Depuis l’autel, Fidel lui a répondu d’une voix ferme, mais ses épaules tremblaient et ses yeux brillaient du noir artificiel de ses pupilles dilatées à l’extrême.
— J’honore la mémoire de ceux qui sont tombés comme la canne sous la machette. J’honore la mémoire des hommes qui gisent sous nos pieds et la mémoire des femmes dont la force et la sagesse nous ont sauvés.
— Héritier du grand Roi Zumbi, tu es corrompu, a poursuivi la Reine, usant de mots presque familiers, mais dont le sens m’échappait au bout du compte. Acceptes-tu de faire à cette grande ville le don du sacrifice ? Au nom de Yemanjá, au nom d’Oxalá, aussi appelé Jésus-Christ, acceptes-tu d’offrir ton âme aux orixás, et ton choix à Palmares Três ?
Fidel a hoché lentement la tête, comme s’il flottait déjà dans l’océan de Yemanjá. Ses yeux trop noirs se sont ouverts tout grands, m’arrachant un frisson.
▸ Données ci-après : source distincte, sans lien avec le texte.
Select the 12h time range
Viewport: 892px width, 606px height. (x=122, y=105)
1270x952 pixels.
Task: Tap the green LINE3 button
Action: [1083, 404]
Nous étions à l’abri dans le jardin public du Niveau Huit, alors qu’il était ligoté sur l’autel sacré du Niveau Dix, mais j’avais quand même l’impression qu’il me regardait.
— Oui, je le veux, a répondu Fidel avant de se laisser retomber sur la table de pierre.
À côté de moi, le spectateur sanglotait à présent sans retenue, et même papai s’est essuyé les yeux.
J’avais huit ans, on ne m’avait jamais expliqué ce qui arrivait aux Rois à la fin de l’hiver.